▸ To do: Repeat exactly the opening lines of the records, ending with the line that contains "You are a computer-use agent. The height".
[Data records Boundary: Start]
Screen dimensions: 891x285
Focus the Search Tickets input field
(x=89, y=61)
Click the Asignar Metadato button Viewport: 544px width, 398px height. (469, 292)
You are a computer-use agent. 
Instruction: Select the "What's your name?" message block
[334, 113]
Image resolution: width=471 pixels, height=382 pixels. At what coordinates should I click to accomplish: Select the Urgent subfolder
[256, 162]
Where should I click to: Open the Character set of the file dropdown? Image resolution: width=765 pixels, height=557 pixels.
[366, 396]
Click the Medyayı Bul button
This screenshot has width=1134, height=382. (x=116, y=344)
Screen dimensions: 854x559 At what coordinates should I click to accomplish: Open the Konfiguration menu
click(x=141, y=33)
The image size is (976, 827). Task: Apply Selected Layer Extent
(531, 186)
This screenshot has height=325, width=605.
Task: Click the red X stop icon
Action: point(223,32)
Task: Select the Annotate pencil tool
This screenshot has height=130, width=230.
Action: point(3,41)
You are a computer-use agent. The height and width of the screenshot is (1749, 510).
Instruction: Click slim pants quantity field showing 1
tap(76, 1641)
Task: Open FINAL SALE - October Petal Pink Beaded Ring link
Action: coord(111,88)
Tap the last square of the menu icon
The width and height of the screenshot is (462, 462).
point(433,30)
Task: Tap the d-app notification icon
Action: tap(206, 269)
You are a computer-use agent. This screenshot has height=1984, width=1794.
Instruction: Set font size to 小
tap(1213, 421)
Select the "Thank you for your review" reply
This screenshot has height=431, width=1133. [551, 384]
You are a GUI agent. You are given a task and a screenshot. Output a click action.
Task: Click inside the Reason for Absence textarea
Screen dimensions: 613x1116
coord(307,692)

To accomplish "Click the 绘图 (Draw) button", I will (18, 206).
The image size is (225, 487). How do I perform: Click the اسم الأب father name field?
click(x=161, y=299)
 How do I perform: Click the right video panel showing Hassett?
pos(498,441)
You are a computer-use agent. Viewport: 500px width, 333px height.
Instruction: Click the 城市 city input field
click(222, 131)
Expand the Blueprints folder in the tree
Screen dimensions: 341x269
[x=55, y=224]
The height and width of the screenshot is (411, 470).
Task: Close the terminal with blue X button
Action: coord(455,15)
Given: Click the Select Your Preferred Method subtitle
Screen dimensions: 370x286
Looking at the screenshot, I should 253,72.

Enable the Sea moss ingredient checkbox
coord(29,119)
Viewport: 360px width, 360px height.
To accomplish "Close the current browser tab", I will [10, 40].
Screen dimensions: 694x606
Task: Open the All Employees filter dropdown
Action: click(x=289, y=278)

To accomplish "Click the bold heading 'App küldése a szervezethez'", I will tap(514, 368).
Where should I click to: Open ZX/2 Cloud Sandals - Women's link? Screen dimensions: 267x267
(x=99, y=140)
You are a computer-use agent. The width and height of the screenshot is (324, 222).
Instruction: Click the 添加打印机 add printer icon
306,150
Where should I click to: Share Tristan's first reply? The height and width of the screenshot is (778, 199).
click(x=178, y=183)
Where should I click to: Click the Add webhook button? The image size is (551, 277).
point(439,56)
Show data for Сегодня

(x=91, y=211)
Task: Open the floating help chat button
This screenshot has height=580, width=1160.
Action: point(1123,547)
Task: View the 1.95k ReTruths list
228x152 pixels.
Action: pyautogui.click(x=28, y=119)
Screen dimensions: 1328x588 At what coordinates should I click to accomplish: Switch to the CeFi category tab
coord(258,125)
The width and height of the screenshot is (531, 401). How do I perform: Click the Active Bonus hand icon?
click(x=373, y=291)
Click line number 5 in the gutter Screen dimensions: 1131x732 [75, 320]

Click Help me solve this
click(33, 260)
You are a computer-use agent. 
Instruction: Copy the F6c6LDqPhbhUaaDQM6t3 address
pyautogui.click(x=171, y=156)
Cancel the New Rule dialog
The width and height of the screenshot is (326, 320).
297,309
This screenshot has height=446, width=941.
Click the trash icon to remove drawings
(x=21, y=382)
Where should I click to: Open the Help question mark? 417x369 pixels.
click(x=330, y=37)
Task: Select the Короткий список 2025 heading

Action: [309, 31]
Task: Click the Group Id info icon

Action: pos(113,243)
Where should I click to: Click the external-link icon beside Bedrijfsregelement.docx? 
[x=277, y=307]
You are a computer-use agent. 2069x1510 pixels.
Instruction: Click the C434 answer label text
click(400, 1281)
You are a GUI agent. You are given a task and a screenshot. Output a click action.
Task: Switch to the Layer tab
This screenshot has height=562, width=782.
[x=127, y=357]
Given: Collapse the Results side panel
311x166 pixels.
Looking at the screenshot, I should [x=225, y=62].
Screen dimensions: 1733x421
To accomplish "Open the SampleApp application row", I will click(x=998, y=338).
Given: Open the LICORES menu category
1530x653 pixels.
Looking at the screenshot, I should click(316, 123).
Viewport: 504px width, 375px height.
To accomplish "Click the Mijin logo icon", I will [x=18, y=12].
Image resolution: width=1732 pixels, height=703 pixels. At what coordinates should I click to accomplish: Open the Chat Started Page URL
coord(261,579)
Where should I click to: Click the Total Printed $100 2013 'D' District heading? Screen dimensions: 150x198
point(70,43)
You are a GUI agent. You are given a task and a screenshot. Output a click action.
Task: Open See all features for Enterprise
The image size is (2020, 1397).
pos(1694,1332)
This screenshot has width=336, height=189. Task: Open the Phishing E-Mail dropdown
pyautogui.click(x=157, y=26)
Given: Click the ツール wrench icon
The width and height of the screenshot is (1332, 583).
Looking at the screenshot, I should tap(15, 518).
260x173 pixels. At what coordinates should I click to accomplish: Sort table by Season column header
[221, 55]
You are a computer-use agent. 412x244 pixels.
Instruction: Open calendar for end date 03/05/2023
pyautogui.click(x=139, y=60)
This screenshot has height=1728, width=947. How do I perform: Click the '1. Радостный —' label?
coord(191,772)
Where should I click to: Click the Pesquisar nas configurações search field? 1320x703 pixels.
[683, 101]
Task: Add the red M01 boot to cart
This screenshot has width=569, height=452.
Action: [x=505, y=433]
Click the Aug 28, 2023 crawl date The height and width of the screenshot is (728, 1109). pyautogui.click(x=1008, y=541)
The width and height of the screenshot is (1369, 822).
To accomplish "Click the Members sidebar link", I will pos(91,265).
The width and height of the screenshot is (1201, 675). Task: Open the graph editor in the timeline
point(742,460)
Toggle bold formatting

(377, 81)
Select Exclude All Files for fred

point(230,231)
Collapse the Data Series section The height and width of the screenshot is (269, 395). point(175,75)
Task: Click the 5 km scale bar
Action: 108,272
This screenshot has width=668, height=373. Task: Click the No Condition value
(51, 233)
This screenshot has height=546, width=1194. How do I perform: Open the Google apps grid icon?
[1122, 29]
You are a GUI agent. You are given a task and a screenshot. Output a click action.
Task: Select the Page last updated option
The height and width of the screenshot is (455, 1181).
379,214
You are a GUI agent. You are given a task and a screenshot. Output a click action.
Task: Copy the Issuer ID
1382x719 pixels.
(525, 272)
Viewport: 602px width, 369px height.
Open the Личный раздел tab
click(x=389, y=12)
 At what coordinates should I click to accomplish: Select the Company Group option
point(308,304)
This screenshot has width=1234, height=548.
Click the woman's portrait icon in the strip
[Data records Boundary: End]
▸ Problem solution:
Screen dimensions: 891x285
Focus the Search Tickets input field
(x=89, y=61)
Click the Asignar Metadato button Viewport: 544px width, 398px height. (469, 292)
You are a computer-use agent. 
Instruction: Select the "What's your name?" message block
[334, 113]
Image resolution: width=471 pixels, height=382 pixels. At what coordinates should I click to accomplish: Select the Urgent subfolder
[256, 162]
Where should I click to: Open the Character set of the file dropdown? Image resolution: width=765 pixels, height=557 pixels.
[366, 396]
Click the Medyayı Bul button
This screenshot has width=1134, height=382. (x=116, y=344)
Screen dimensions: 854x559 At what coordinates should I click to accomplish: Open the Konfiguration menu
click(x=141, y=33)
The image size is (976, 827). Task: Apply Selected Layer Extent
(531, 186)
This screenshot has height=325, width=605.
Task: Click the red X stop icon
Action: point(223,32)
Task: Select the Annotate pencil tool
This screenshot has height=130, width=230.
Action: point(3,41)
You are a computer-use agent. The height and width of the screenshot is (1749, 510).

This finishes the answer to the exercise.